## The problem
Pull out each line of the entries below that contains the string "height". Match case exactly.

## Material provided
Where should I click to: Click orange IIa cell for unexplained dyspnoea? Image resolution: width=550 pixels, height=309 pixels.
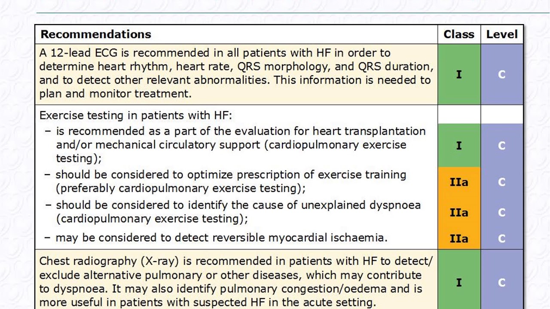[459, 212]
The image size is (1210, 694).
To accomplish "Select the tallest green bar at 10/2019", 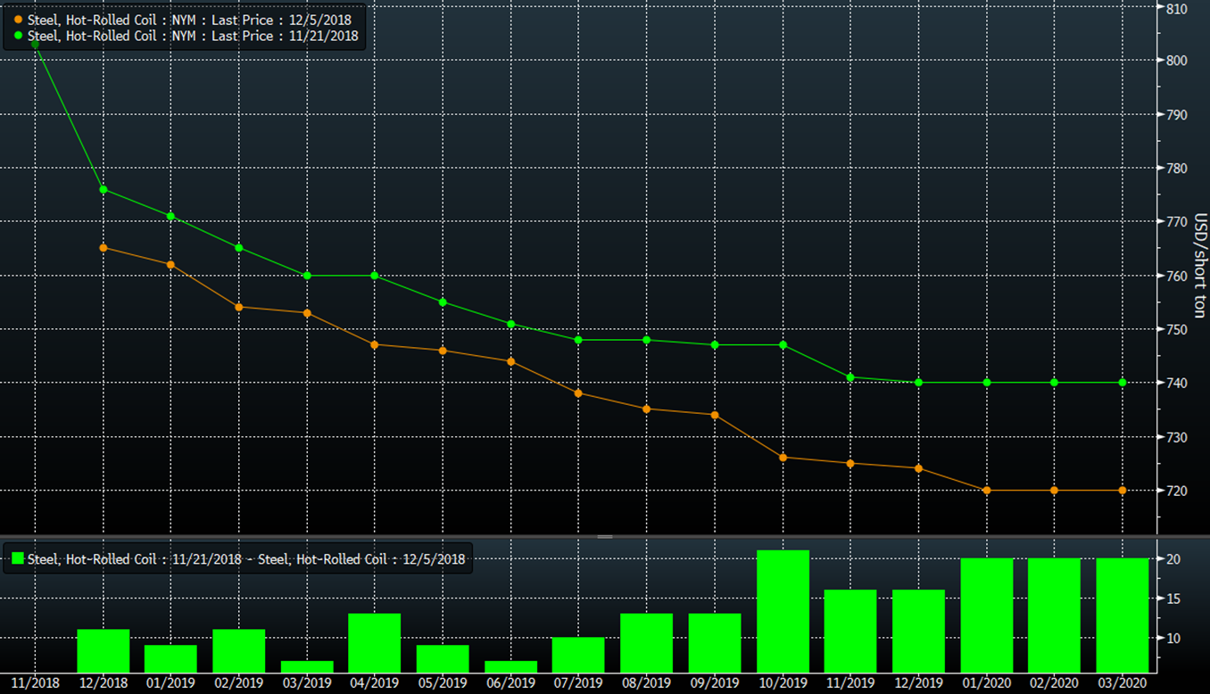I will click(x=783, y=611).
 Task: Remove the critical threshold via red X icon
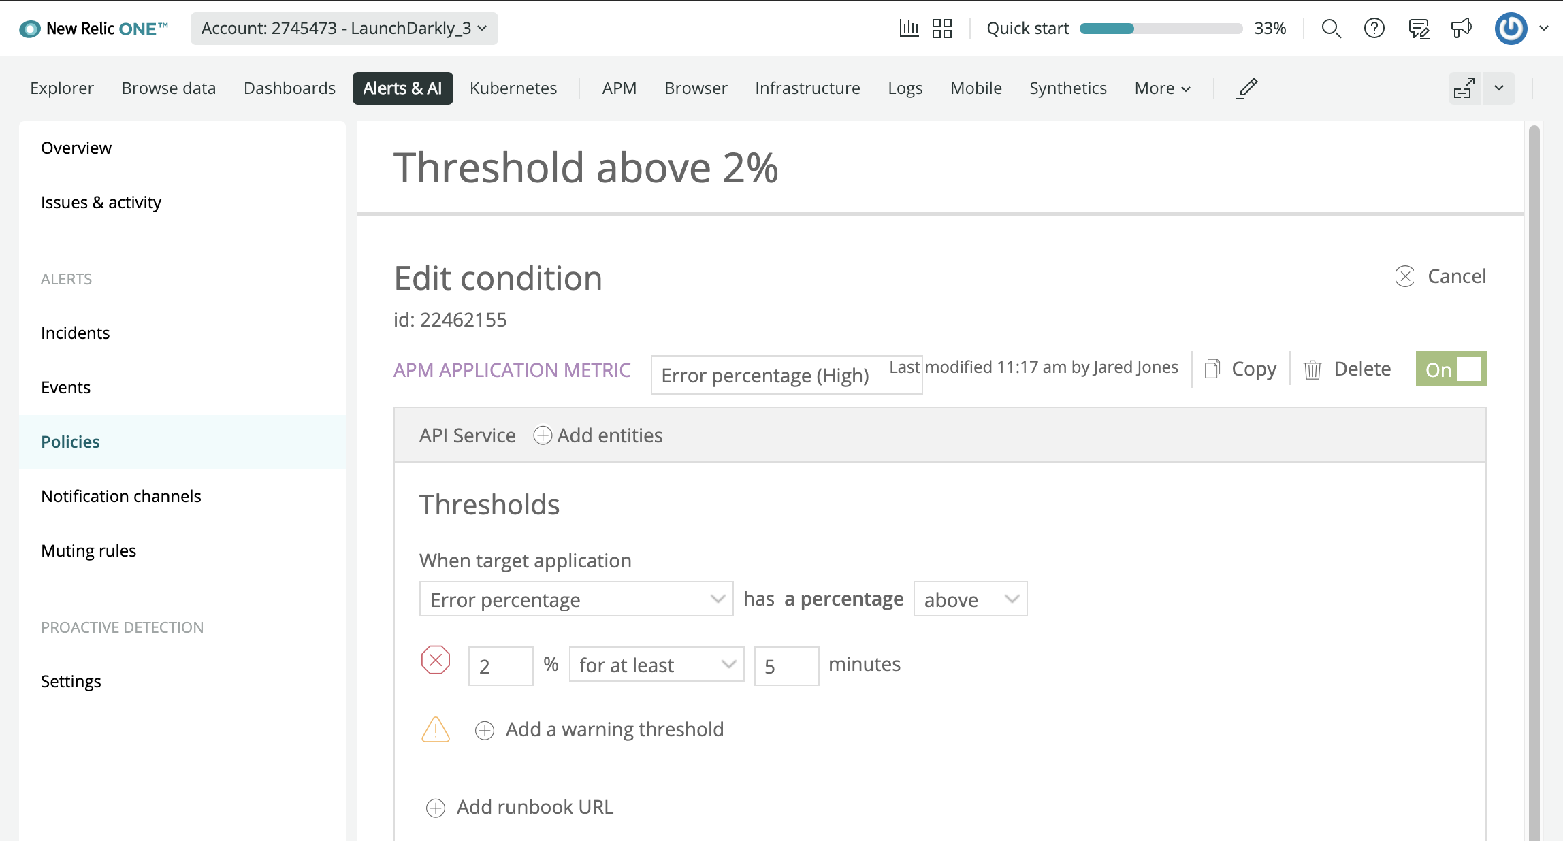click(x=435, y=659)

* * *

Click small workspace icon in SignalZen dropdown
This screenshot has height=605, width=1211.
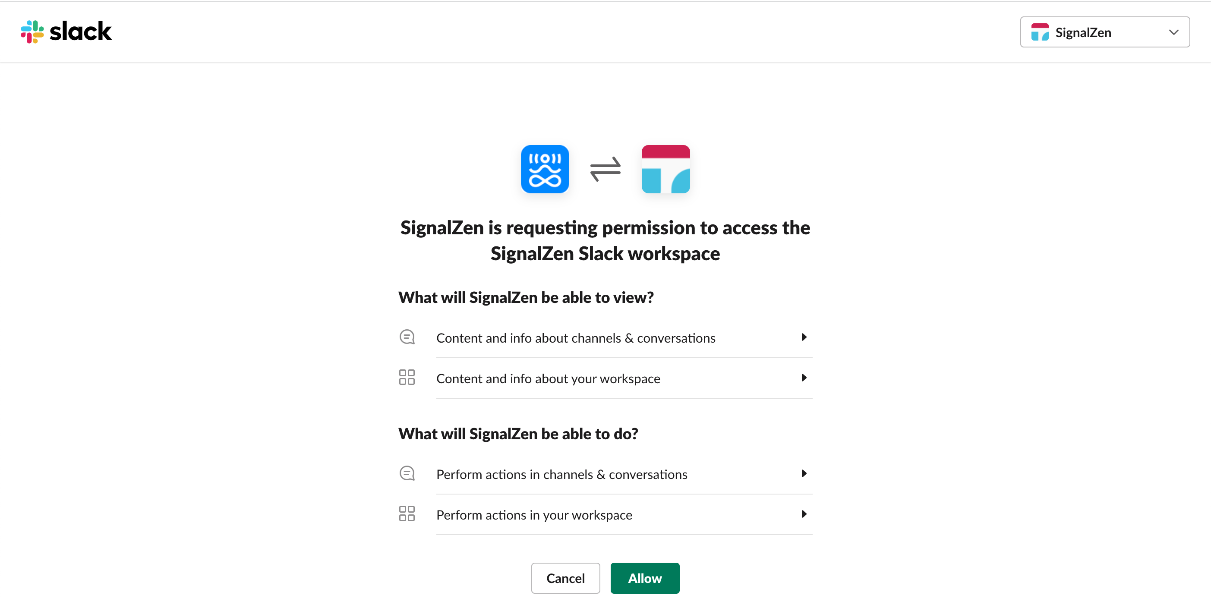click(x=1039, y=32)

## Result for this exercise
Where should I click to: Click orange IIa cell for unexplained dyspnoea? Image resolution: width=550 pixels, height=309 pixels.
This screenshot has height=605, width=1211.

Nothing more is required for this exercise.